Over the years Burdell played with many, probably most, of the area bands. He had his own band, and filled in with name bands when they were in need of an extra sax or clarinet. He told of deciding to try to make the jump to one of the big time, name bands. The year was 1942. He answered an ad for a sax player in one of the well-known bands, and arranged for an audition in Council Bluffs. Things went well, and he accepted a position in the band, then went home to pack his instrument and bags for a tour. Upon arriving in McCook he opened a letter from the draft board. He had been drafted, putting any musical aspirations on hold. When the war was over and he received his discharge, he found out that home and family were more important than traveling full time with a big name band. He was content in the years since World War II playing for weekend dances in a 200-mile area of McCook, and more recently, being a part of the area Shrine group, “The Maverick Band.”

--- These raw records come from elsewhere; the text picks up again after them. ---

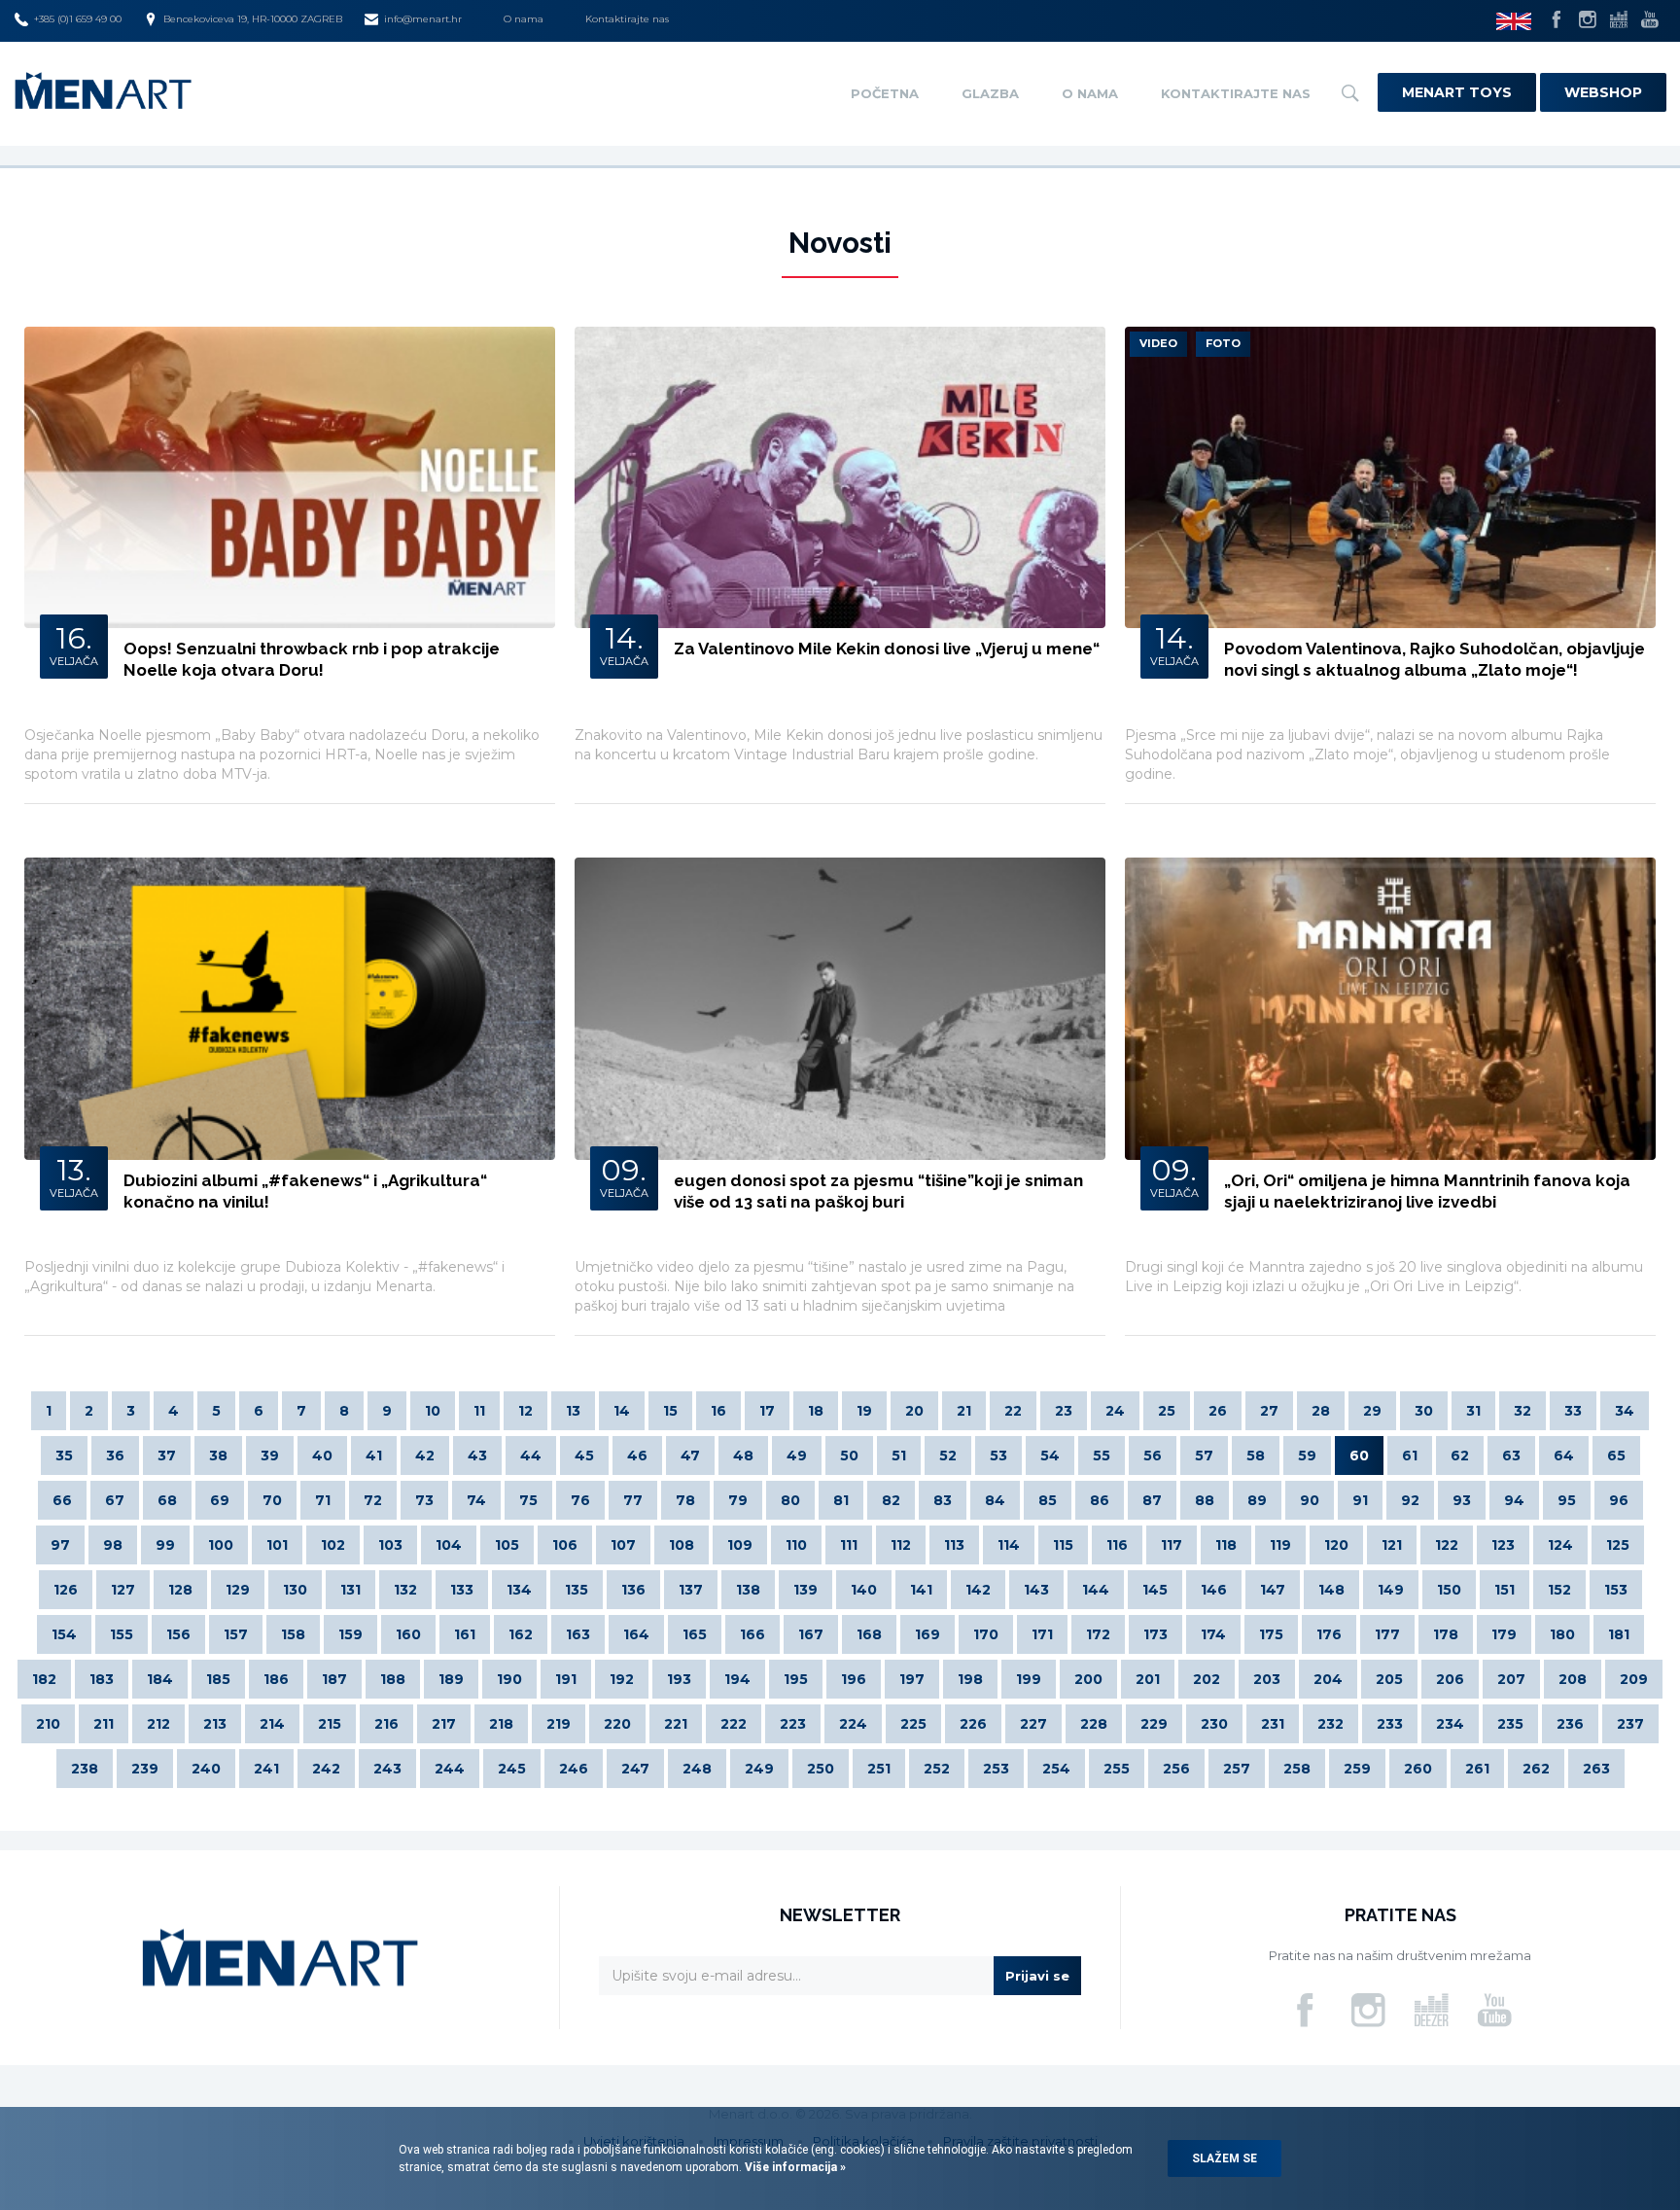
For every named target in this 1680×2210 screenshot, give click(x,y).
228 (1093, 1724)
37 (167, 1455)
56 (1152, 1455)
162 (520, 1634)
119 (1280, 1545)
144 (1095, 1589)
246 (573, 1768)
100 (220, 1545)
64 (1564, 1455)
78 (685, 1500)
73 (424, 1500)
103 (390, 1545)
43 (477, 1455)
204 (1328, 1679)
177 (1387, 1634)
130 (295, 1589)
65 (1616, 1455)
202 (1206, 1679)
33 (1573, 1411)
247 (635, 1768)
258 (1297, 1768)
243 (387, 1768)
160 (408, 1634)
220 (617, 1724)
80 (790, 1500)
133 (461, 1589)
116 (1117, 1545)
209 (1634, 1679)
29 (1372, 1411)
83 (942, 1500)
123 (1503, 1545)
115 (1063, 1545)
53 (998, 1455)
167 (810, 1634)
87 (1152, 1500)
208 (1572, 1679)
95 (1567, 1500)
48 (743, 1455)
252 (937, 1768)
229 (1154, 1724)
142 (978, 1589)
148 (1331, 1589)
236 (1570, 1724)
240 (206, 1768)
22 (1013, 1411)
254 (1056, 1768)
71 (323, 1500)
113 (954, 1545)
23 (1063, 1411)
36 (115, 1455)
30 (1424, 1411)
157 (236, 1634)
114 (1009, 1545)
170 (985, 1634)
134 (519, 1589)
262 (1536, 1768)
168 (869, 1634)
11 (479, 1411)
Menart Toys (1457, 92)
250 (820, 1768)
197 (912, 1679)
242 (326, 1768)
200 (1088, 1679)
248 (697, 1768)
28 (1321, 1411)
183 (101, 1679)
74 (476, 1500)
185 (218, 1679)
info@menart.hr (423, 19)
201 (1148, 1679)
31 (1473, 1411)
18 (815, 1411)
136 (633, 1589)
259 (1357, 1768)
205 (1389, 1679)
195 (796, 1679)
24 (1115, 1411)
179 (1504, 1634)
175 (1271, 1634)
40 (322, 1455)
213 (215, 1724)
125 (1617, 1545)
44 (531, 1455)
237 (1630, 1724)
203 (1266, 1679)
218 (501, 1724)
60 (1359, 1455)
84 (995, 1500)
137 (691, 1589)
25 (1166, 1411)
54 (1050, 1455)
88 (1204, 1500)
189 (451, 1679)
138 (748, 1589)
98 (112, 1545)
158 (293, 1634)
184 (160, 1679)
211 (103, 1724)
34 (1624, 1411)
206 (1450, 1679)
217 (444, 1724)
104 (449, 1545)
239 (144, 1768)
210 (48, 1724)
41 (374, 1455)
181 (1618, 1634)
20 (914, 1411)
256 (1176, 1768)
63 (1511, 1455)
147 (1272, 1589)
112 (901, 1545)
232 (1330, 1724)
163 (578, 1634)
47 (690, 1455)
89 (1257, 1500)
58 (1255, 1455)
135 (576, 1589)
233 (1390, 1724)
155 (121, 1634)
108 (681, 1545)
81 (841, 1500)
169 (927, 1634)
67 (114, 1500)
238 (84, 1768)
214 (272, 1724)
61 (1410, 1455)
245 (512, 1768)
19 (864, 1411)
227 (1033, 1724)
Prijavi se (1037, 1975)
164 (636, 1634)
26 (1217, 1411)
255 (1116, 1768)
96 (1618, 1500)
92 (1410, 1500)
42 (425, 1455)
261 (1477, 1768)
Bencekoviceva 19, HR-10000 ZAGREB (252, 19)
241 (266, 1768)
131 (350, 1589)
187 (334, 1679)
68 (167, 1500)
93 (1461, 1500)
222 (733, 1724)
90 (1309, 1500)
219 (558, 1724)
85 (1047, 1500)
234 (1450, 1724)
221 (675, 1724)
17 (767, 1411)
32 (1522, 1411)
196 (853, 1679)
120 (1336, 1545)
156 (178, 1634)
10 (432, 1411)
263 (1596, 1768)
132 (405, 1589)
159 (350, 1634)
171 (1042, 1634)
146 (1214, 1589)
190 (509, 1679)
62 (1460, 1455)
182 (44, 1679)
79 (738, 1500)
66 (62, 1500)
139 (805, 1589)
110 (796, 1545)
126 (65, 1589)
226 (973, 1724)
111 (849, 1545)
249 (759, 1768)
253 (996, 1768)
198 (970, 1679)
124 (1560, 1545)
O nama (523, 19)
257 (1236, 1768)
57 (1204, 1455)
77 (633, 1500)
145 (1155, 1589)
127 (123, 1589)
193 (679, 1679)
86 (1099, 1500)
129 (238, 1589)
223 (793, 1724)
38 (218, 1455)
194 (737, 1679)
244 (450, 1768)
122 (1446, 1545)
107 (623, 1545)
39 (270, 1455)
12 (525, 1411)
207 (1511, 1679)
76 (580, 1500)
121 (1392, 1545)
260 (1418, 1768)
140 (864, 1589)
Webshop (1603, 92)
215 (329, 1724)
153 (1616, 1589)
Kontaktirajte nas (627, 19)
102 (333, 1545)
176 (1329, 1634)
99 (165, 1545)
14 (621, 1411)
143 (1036, 1589)
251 (879, 1768)
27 (1269, 1411)
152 (1559, 1589)
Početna (885, 93)
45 (584, 1455)
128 (180, 1589)
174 (1213, 1634)
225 (913, 1724)
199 (1028, 1679)
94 (1514, 1500)
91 (1360, 1500)
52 (948, 1455)
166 (752, 1634)
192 (622, 1679)
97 (60, 1545)
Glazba (990, 93)
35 (64, 1455)
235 (1510, 1724)
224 (853, 1724)
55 (1101, 1455)
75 (528, 1500)
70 (272, 1500)
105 (507, 1545)
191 (566, 1679)
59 (1307, 1455)
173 (1155, 1634)
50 (849, 1455)
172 (1098, 1634)
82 (891, 1500)
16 (718, 1411)
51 (899, 1455)
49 (797, 1455)
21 (964, 1411)
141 (921, 1589)
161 (464, 1634)
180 (1562, 1634)
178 (1445, 1634)
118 (1226, 1545)
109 (739, 1545)
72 (373, 1500)
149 (1391, 1589)
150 (1449, 1589)
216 (386, 1724)
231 (1272, 1724)
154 (64, 1634)
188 (392, 1679)
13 (573, 1411)
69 (219, 1500)
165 (694, 1634)
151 (1504, 1589)
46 (637, 1455)
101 (277, 1545)
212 (158, 1724)
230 (1214, 1724)
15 (670, 1411)
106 (565, 1545)
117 (1171, 1545)
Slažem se (1224, 2158)
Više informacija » (794, 2167)
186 (276, 1679)
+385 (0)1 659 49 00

Ballroom Dancing has changed over the years, as the taste in music by young people has changed.

Schools in the early days resisted ballroom dancing, as immoral. Later, McCook encouraged dancing in the school.

High school musicians gained experience by playing in Swing Bands for Sock Hops (to protect the gym floor) at the school gym and at the YMCA.

Through the 1960s, dancing at the clubs or at the auditorium was very popular, and quite formal. Men wore suits, with white shirts and ties. Women wore nice dresses. Band members were sharply dressed in tuxedos. (McCook even supported TWO successful dance clubs.)

At the Elk’s Club there was a great crowd every Saturday night to dance to one of the popular regional dance bands, and on New Year’s Eve two bands were hired (one in the upstairs ballroom, one at the downstairs improvised ballroom). It was so crowded (and smoky) that everyone moved in unison around the floor in one direction. On Sundays, at outdoor clothes lines around town, it was common to see a man’s suit and a woman’s party dress, airing out the smoke from Saturday night’s dance.

There are probably a number of reasons for the demise of Ballroom Dancing. (Probably the purest form of Dancing today is preserved in the southern Western Swing Dance Palaces.)

The phonograph and radio had helped popularize dancing. New tunes were introduced via radio, and jukeboxes turned cafes into little dancehalls. Bands playing at big city hotels had programs on network radio. After the 10 o’clock news, a couple could put the kids to bed and dance to leading orchestras in their own living room. TV, on the other hand, probably diminished dancing. Early TV had an alluring array of programs on Saturday night and people stayed home to watch, rather than going out to dance. Also, traveling bands became very expensive to keep on the road. And then, The Beatles came along and began the change in music that continues to the present day. No doubt music will keep evolving. No one can say what will come next. Some keep hoping for a comeback of the Big Bands and a resurgence of Ball Room Dancing. Maybe it will happen, maybe not. But for those of us who lived through that era, we have our memories. And it sure was fun while it lasted.